I have to find an orthogonal basis for the column space of $A$, where:

$$A = \begin{bmatrix} 0 & 2 & 3 & -4 & 1\\ 0 & 0 & 2 & 3 & 4 \\ 2 & 2 & -5 & 2 & 4\\ 2 & 0 & -6 & 9 & 7 \end{bmatrix}.$$

The first question was to find a basis of the column space of $A$, clearly this is simply the first $3$ column vectors (by reducing it to row echelon form, and finding the leading $1$'s).

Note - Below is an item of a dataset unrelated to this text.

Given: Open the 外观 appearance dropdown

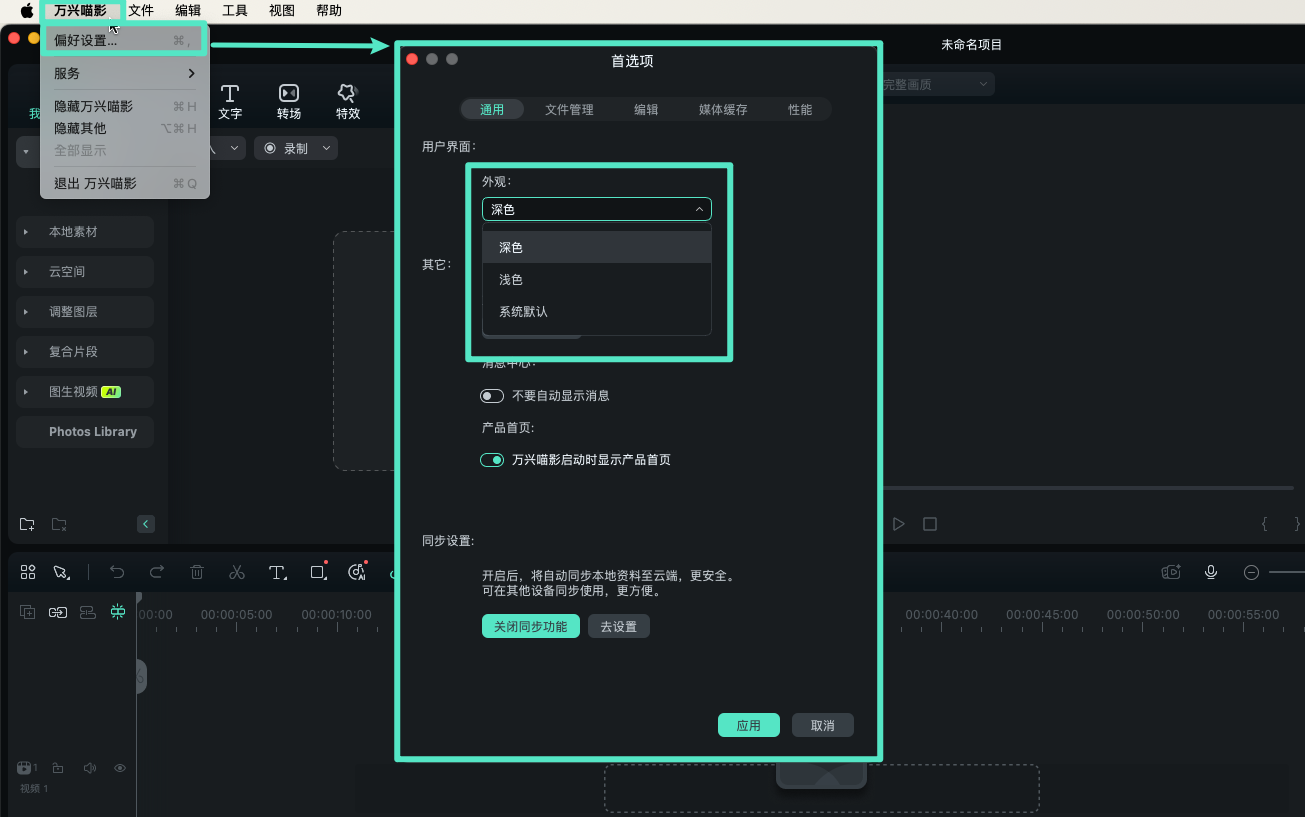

However, then I had to find an orthogonal basis out of the column space of $A$, and here is where I get lost. I started off with finding the first vector:

$$u_1 = \begin{bmatrix}0\\0\\2\\2\\\end{bmatrix}.$$

Then I thought I would find the second vector like this:

$$u_2 = \begin{bmatrix}2\\0\\2\\0\\\end{bmatrix}-\left(\begin{bmatrix}2\\0\\2\\0\\\end{bmatrix}\cdot\begin{bmatrix}0\\0\\2\\2\\\end{bmatrix}\right)*\begin{bmatrix}0\\0\\2\\2\\\end{bmatrix} = \begin{bmatrix}2\\0\\2\\0\\\end{bmatrix}-4*\begin{bmatrix}0\\0\\2\\2\\\end{bmatrix} = \begin{bmatrix}2\\0\\-6\\-8\\\end{bmatrix}.$$

However, according to the result sheet we were given, instead of having a $4$, I should have $\frac{4}{8}$. I somehow can not figure out what I am missing, since the dot product of the two vectors clearly is $4$.

Also, as a second question: if I had to find a orthonormal basis I would only have to take the orthogonal vectors found here, and multiply them by their $1$/length, correct?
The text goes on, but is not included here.